Garvey came to the United States from Jamaica in 1916, eager to meet with and learn from Booker T. Washington, whom he considered his most important mentor. The two had carried on a correspondence and were soulmates in their belief that industry leading to wealth accumulation was the key to black independence. Unfortunately, Washington died just four months prior to Garvey's arrival, and the two never met.
It is hard to describe briefly all that Garvey accomplished because so much of what he left behind lay in intangible precepts that eventually touched millions. The major vehicle he founded was the Universal Negro Improvement Association.

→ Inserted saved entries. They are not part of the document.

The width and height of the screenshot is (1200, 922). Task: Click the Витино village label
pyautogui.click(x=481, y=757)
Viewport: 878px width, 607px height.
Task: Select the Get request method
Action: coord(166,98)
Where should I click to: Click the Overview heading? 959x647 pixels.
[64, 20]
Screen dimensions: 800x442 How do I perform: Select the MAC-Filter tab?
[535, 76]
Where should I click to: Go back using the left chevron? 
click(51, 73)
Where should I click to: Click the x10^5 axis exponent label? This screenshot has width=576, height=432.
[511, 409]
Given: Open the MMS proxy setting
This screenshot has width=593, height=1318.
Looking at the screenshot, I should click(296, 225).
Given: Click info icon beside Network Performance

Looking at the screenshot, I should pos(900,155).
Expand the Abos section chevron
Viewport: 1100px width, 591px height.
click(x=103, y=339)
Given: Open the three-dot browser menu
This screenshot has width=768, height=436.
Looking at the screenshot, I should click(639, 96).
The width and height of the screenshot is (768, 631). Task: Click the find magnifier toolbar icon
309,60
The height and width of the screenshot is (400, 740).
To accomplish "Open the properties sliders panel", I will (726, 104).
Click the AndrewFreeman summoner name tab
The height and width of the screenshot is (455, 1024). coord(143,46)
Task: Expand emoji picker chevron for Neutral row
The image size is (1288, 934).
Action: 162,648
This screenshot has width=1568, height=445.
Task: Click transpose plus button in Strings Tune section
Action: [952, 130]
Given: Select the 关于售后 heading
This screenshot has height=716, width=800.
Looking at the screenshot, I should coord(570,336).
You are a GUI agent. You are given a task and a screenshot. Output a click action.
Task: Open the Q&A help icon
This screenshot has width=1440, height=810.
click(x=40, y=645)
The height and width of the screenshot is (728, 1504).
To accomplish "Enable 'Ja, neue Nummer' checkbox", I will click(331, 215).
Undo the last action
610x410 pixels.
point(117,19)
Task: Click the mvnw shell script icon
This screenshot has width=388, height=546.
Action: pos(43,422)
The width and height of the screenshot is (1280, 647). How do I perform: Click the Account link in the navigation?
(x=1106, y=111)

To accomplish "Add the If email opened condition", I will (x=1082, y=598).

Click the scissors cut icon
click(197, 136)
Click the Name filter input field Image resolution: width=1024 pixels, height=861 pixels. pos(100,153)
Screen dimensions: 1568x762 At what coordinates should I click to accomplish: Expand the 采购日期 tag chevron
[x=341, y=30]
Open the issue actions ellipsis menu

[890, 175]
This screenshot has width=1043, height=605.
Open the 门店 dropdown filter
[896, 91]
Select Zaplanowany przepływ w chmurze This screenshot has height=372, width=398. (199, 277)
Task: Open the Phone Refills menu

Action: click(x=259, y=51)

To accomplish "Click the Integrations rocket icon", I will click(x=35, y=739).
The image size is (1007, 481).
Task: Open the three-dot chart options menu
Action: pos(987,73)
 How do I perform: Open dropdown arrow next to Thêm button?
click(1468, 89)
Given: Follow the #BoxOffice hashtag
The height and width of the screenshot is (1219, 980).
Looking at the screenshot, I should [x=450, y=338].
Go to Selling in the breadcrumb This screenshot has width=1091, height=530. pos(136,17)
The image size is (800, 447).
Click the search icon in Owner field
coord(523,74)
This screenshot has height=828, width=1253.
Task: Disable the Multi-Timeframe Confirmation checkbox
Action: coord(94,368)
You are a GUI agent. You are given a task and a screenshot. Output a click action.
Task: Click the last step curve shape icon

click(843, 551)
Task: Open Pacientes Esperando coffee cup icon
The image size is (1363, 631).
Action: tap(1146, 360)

Unique in itself, UNIA was a sort of mass fraternal organization that promoted commerce and industry among blacks, while providing practical instruction and skills, and advocating responsible, moral behavior. (Its goals were among the noblest: "To establish educational and industrial colleges for the further education and culture of our boys and girls; To conduct a worldwide commercial and industrial intercourse; To rescue the fallen from the pit of infamy and vice.")
At the height of its influence, UNIA had branches in the United States, West Indies, Central America and Africa. Its membership numbered in the millions. Members of UNIA were motivated by pride of race and a commitment to work for the uplift of blacks around the world. Another project, the Negro Factories Corporation, a chain of businesses in Harlem, was formed with the hope of making UNIA a selfreliant entity.
But it was the Black Star Steamship Corporation that embodied Garvey's greatest hopes. And it was this enterprise that would bring about his financial downfall. The story of the shipping line, through which he had grandiose plans to unite the world's black populations via trade between the United States, Caribbean and Africa, is a story of monumental mismanagement. Its failure was inevitable, mainly due to Garvey's poor choice of associates and his misguided business policies that were more idealistic than practical.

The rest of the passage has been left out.